### [GIVEN DATA]
****

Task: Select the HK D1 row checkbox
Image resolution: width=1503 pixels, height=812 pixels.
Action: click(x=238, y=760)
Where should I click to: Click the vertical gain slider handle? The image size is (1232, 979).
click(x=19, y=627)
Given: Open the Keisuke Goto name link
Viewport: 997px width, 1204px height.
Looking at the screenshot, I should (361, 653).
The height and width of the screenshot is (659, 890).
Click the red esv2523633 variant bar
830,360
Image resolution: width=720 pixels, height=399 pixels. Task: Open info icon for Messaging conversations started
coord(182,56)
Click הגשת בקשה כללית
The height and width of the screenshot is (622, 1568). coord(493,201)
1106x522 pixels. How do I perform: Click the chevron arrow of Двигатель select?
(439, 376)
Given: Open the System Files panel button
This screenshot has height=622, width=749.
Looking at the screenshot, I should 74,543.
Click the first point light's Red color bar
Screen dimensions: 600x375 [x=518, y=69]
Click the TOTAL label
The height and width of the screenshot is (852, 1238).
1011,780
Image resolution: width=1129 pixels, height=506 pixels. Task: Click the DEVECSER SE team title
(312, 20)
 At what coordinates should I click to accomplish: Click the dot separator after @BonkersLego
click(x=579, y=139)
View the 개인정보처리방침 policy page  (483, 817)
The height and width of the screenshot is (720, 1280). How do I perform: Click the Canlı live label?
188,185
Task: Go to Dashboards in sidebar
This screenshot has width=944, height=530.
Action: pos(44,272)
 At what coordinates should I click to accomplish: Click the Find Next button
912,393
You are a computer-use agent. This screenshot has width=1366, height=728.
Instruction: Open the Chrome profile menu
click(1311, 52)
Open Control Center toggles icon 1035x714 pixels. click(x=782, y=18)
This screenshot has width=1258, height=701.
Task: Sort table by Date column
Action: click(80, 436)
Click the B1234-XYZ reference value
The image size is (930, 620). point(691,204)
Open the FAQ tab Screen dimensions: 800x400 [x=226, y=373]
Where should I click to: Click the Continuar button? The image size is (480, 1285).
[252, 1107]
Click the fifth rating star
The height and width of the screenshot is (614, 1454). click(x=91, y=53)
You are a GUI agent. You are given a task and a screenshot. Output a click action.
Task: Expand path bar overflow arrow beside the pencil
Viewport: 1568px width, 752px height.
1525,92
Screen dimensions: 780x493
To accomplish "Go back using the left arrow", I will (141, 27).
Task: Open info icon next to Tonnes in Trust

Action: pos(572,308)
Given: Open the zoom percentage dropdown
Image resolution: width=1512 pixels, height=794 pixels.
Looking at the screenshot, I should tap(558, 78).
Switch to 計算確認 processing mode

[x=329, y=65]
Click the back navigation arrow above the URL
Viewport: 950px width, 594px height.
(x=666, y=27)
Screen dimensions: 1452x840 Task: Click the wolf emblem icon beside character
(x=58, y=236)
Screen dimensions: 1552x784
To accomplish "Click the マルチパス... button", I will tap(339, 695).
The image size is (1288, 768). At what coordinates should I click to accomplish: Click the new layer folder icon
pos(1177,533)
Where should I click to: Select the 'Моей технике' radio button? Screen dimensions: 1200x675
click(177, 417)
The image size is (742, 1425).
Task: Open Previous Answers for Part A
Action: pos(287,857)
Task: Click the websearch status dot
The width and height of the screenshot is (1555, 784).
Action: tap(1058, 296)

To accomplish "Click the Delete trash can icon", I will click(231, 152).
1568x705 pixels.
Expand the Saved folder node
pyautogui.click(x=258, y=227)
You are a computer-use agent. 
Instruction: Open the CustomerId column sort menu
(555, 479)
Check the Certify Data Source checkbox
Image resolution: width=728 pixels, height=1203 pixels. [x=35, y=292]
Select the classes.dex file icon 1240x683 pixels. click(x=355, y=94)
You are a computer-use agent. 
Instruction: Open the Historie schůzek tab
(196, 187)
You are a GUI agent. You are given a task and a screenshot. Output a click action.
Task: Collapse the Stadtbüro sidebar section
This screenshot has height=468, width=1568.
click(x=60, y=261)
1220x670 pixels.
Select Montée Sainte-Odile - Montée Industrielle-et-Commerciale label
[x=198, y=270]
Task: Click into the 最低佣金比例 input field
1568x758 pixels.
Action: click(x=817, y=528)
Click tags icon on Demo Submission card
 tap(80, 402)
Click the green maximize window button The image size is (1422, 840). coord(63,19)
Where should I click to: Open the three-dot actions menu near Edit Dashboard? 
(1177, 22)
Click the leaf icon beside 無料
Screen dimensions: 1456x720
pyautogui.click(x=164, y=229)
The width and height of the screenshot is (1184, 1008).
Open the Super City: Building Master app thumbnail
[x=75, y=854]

****

### [WHAT THE TASK REQUIRES]
Every piece of the data is to be set down again exactly.

### [ANSWER BOX]
Task: Select the HK D1 row checkbox
Image resolution: width=1503 pixels, height=812 pixels.
Action: click(x=238, y=760)
Where should I click to: Click the vertical gain slider handle? The image size is (1232, 979).
click(x=19, y=627)
Given: Open the Keisuke Goto name link
Viewport: 997px width, 1204px height.
Looking at the screenshot, I should (361, 653).
The height and width of the screenshot is (659, 890).
Click the red esv2523633 variant bar
830,360
Image resolution: width=720 pixels, height=399 pixels. Task: Open info icon for Messaging conversations started
coord(182,56)
Click הגשת בקשה כללית
The height and width of the screenshot is (622, 1568). coord(493,201)
1106x522 pixels. How do I perform: Click the chevron arrow of Двигатель select?
(439, 376)
Given: Open the System Files panel button
This screenshot has height=622, width=749.
Looking at the screenshot, I should 74,543.
Click the first point light's Red color bar
Screen dimensions: 600x375 [x=518, y=69]
Click the TOTAL label
The height and width of the screenshot is (852, 1238).
1011,780
Image resolution: width=1129 pixels, height=506 pixels. Task: Click the DEVECSER SE team title
(312, 20)
 At what coordinates should I click to accomplish: Click the dot separator after @BonkersLego
click(x=579, y=139)
View the 개인정보처리방침 policy page  (483, 817)
The height and width of the screenshot is (720, 1280). How do I perform: Click the Canlı live label?
188,185
Task: Go to Dashboards in sidebar
This screenshot has width=944, height=530.
Action: pos(44,272)
 At what coordinates should I click to accomplish: Click the Find Next button
912,393
You are a computer-use agent. This screenshot has width=1366, height=728.
Instruction: Open the Chrome profile menu
click(1311, 52)
Open Control Center toggles icon 1035x714 pixels. click(x=782, y=18)
This screenshot has width=1258, height=701.
Task: Sort table by Date column
Action: click(80, 436)
Click the B1234-XYZ reference value
The image size is (930, 620). point(691,204)
Open the FAQ tab Screen dimensions: 800x400 [x=226, y=373]
Where should I click to: Click the Continuar button? The image size is (480, 1285).
[252, 1107]
Click the fifth rating star
The height and width of the screenshot is (614, 1454). click(x=91, y=53)
You are a GUI agent. You are given a task and a screenshot. Output a click action.
Task: Expand path bar overflow arrow beside the pencil
Viewport: 1568px width, 752px height.
1525,92
Screen dimensions: 780x493
To accomplish "Go back using the left arrow", I will (141, 27).
Task: Open info icon next to Tonnes in Trust

Action: pos(572,308)
Given: Open the zoom percentage dropdown
Image resolution: width=1512 pixels, height=794 pixels.
Looking at the screenshot, I should tap(558, 78).
Switch to 計算確認 processing mode

[x=329, y=65]
Click the back navigation arrow above the URL
Viewport: 950px width, 594px height.
(x=666, y=27)
Screen dimensions: 1452x840 Task: Click the wolf emblem icon beside character
(x=58, y=236)
Screen dimensions: 1552x784
To accomplish "Click the マルチパス... button", I will tap(339, 695).
The image size is (1288, 768). At what coordinates should I click to accomplish: Click the new layer folder icon
pos(1177,533)
Where should I click to: Select the 'Моей технике' radio button? Screen dimensions: 1200x675
click(177, 417)
The image size is (742, 1425).
Task: Open Previous Answers for Part A
Action: pos(287,857)
Task: Click the websearch status dot
The width and height of the screenshot is (1555, 784).
Action: tap(1058, 296)

To accomplish "Click the Delete trash can icon", I will click(231, 152).
1568x705 pixels.
Expand the Saved folder node
pyautogui.click(x=258, y=227)
You are a computer-use agent. 
Instruction: Open the CustomerId column sort menu
(555, 479)
Check the Certify Data Source checkbox
Image resolution: width=728 pixels, height=1203 pixels. [x=35, y=292]
Select the classes.dex file icon 1240x683 pixels. click(x=355, y=94)
You are a computer-use agent. 
Instruction: Open the Historie schůzek tab
(196, 187)
You are a GUI agent. You are given a task and a screenshot. Output a click action.
Task: Collapse the Stadtbüro sidebar section
This screenshot has height=468, width=1568.
click(x=60, y=261)
1220x670 pixels.
Select Montée Sainte-Odile - Montée Industrielle-et-Commerciale label
[x=198, y=270]
Task: Click into the 最低佣金比例 input field
1568x758 pixels.
Action: click(x=817, y=528)
Click tags icon on Demo Submission card
 tap(80, 402)
Click the green maximize window button The image size is (1422, 840). coord(63,19)
Where should I click to: Open the three-dot actions menu near Edit Dashboard? 
(1177, 22)
Click the leaf icon beside 無料
Screen dimensions: 1456x720
pyautogui.click(x=164, y=229)
The width and height of the screenshot is (1184, 1008).
Open the Super City: Building Master app thumbnail
[x=75, y=854]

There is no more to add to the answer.